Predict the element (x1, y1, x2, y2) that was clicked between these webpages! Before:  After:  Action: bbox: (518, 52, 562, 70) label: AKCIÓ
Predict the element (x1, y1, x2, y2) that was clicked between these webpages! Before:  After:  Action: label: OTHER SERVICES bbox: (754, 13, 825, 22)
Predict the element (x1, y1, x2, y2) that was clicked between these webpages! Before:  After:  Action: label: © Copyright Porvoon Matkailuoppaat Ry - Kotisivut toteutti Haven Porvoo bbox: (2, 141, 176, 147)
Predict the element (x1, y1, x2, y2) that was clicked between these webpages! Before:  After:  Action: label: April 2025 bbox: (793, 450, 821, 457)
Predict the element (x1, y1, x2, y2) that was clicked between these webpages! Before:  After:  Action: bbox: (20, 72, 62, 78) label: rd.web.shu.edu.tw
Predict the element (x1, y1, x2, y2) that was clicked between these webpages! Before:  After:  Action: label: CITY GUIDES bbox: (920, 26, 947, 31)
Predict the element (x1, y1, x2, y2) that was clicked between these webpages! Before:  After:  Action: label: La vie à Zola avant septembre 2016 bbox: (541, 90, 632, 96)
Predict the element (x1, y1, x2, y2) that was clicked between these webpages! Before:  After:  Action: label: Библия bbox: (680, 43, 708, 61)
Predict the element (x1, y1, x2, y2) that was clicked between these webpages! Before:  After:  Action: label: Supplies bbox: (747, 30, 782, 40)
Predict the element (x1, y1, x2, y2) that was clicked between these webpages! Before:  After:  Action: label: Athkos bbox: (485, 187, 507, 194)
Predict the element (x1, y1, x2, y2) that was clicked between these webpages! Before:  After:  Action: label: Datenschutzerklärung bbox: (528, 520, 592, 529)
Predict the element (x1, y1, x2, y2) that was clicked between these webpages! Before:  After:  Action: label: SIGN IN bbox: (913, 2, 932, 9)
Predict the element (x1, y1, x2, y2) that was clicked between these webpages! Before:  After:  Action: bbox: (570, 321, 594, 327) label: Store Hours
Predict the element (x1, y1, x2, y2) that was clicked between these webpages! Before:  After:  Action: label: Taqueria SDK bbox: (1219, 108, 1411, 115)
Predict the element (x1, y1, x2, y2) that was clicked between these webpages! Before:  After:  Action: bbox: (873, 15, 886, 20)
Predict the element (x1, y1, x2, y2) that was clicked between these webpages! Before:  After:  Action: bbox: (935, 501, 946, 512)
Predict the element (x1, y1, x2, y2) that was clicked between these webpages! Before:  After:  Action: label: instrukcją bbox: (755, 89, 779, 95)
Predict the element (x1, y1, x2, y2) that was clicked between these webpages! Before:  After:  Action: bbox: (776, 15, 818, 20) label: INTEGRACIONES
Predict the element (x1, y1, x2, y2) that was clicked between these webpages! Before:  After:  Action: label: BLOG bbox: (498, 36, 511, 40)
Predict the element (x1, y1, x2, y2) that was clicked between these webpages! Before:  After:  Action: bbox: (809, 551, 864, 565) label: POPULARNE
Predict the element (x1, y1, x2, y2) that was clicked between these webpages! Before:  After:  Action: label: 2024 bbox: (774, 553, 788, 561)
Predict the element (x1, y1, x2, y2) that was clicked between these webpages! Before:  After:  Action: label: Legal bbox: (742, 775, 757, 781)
====================
Exercise aim. Turn the records into a JSON list of strings with one string per line, beginning at the line that contains "108, 1411, 115)" and ending after the final line of the records. Leave out any blank lines.

Solution for this task.
[
  "Predict the element (x1, y1, x2, y2) that was clicked between these webpages! Before:  After:  Action: label: Taqueria SDK bbox: (1219, 108, 1411, 115)",
  "Predict the element (x1, y1, x2, y2) that was clicked between these webpages! Before:  After:  Action: bbox: (873, 15, 886, 20)",
  "Predict the element (x1, y1, x2, y2) that was clicked between these webpages! Before:  After:  Action: bbox: (935, 501, 946, 512)",
  "Predict the element (x1, y1, x2, y2) that was clicked between these webpages! Before:  After:  Action: label: instrukcją bbox: (755, 89, 779, 95)",
  "Predict the element (x1, y1, x2, y2) that was clicked between these webpages! Before:  After:  Action: bbox: (776, 15, 818, 20) label: INTEGRACIONES",
  "Predict the element (x1, y1, x2, y2) that was clicked between these webpages! Before:  After:  Action: label: BLOG bbox: (498, 36, 511, 40)",
  "Predict the element (x1, y1, x2, y2) that was clicked between these webpages! Before:  After:  Action: bbox: (809, 551, 864, 565) label: POPULARNE",
  "Predict the element (x1, y1, x2, y2) that was clicked between these webpages! Before:  After:  Action: label: 2024 bbox: (774, 553, 788, 561)",
  "Predict the element (x1, y1, x2, y2) that was clicked between these webpages! Before:  After:  Action: label: Legal bbox: (742, 775, 757, 781)"
]